-- Records to process follows --
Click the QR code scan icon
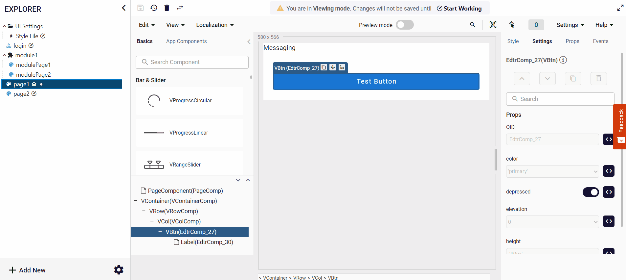The height and width of the screenshot is (280, 626). click(493, 25)
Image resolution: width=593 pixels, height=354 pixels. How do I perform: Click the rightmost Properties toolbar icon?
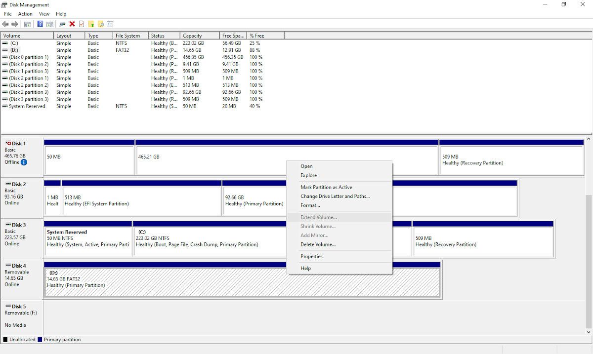point(110,24)
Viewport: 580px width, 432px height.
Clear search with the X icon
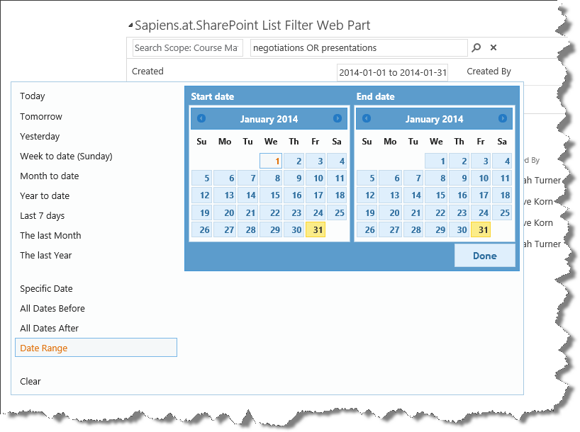coord(493,47)
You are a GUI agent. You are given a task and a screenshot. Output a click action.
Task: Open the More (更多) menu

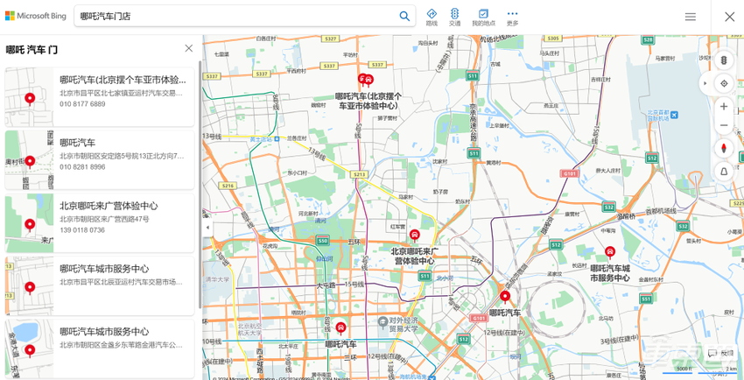[x=512, y=17]
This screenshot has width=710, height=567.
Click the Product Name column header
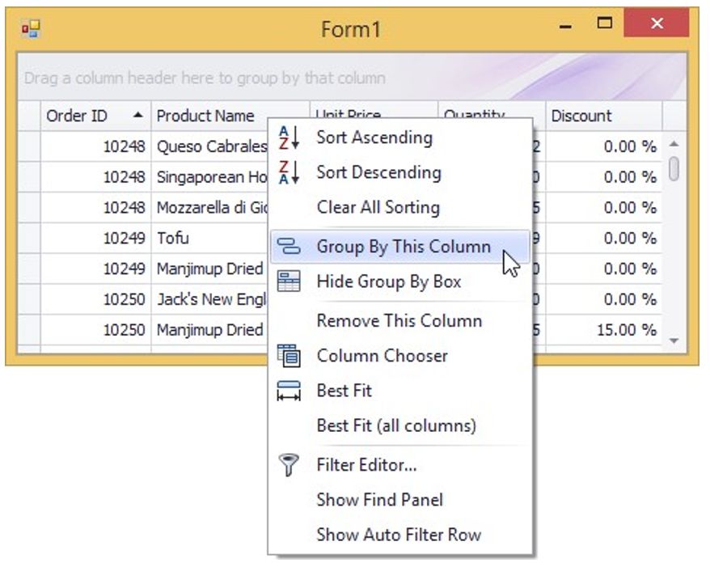205,116
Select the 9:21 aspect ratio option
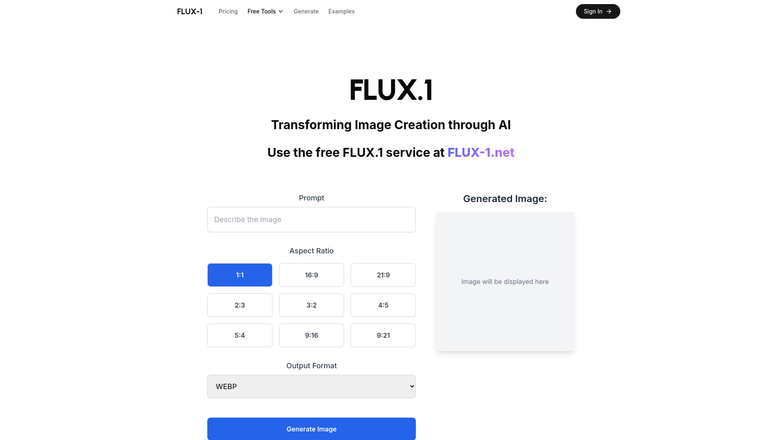 [383, 335]
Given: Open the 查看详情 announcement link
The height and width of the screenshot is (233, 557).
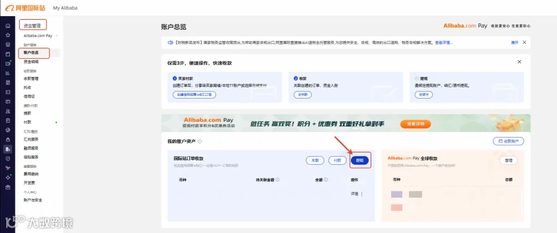Looking at the screenshot, I should coord(444,42).
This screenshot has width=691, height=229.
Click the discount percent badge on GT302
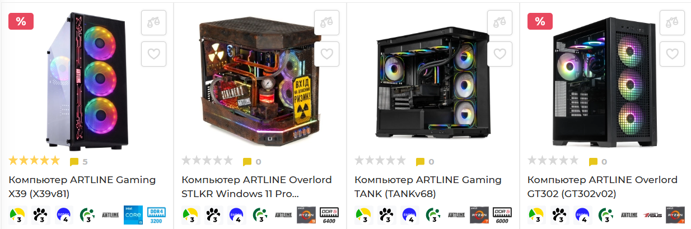540,21
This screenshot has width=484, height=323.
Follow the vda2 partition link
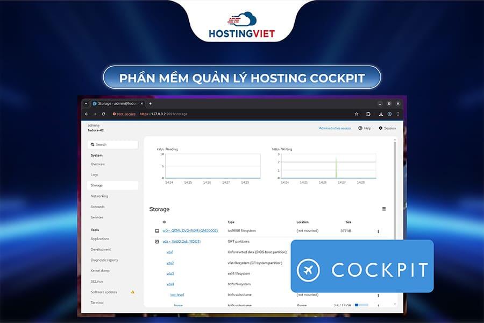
-- Records to process concluded --
▶ **Work to complete**
Give the entries above again exactly, minus their pictures.

▶ **Your response**
Click the QR code scan icon
The height and width of the screenshot is (280, 626). click(493, 25)
Image resolution: width=593 pixels, height=354 pixels. How do I perform: Click the rightmost Properties toolbar icon?
point(110,24)
Viewport: 580px width, 432px height.
Clear search with the X icon
coord(493,47)
You are a GUI agent. You are given a task and a screenshot. Output a click action.
Task: Open the More (更多) menu

[x=512, y=17]
This screenshot has width=710, height=567.
Click the Product Name column header
205,116
Select the 9:21 aspect ratio option
 [383, 335]
Given: Open the 查看详情 announcement link
The height and width of the screenshot is (233, 557).
Looking at the screenshot, I should coord(444,42).
This screenshot has width=691, height=229.
Click the discount percent badge on GT302
540,21
This screenshot has width=484, height=323.
Follow the vda2 partition link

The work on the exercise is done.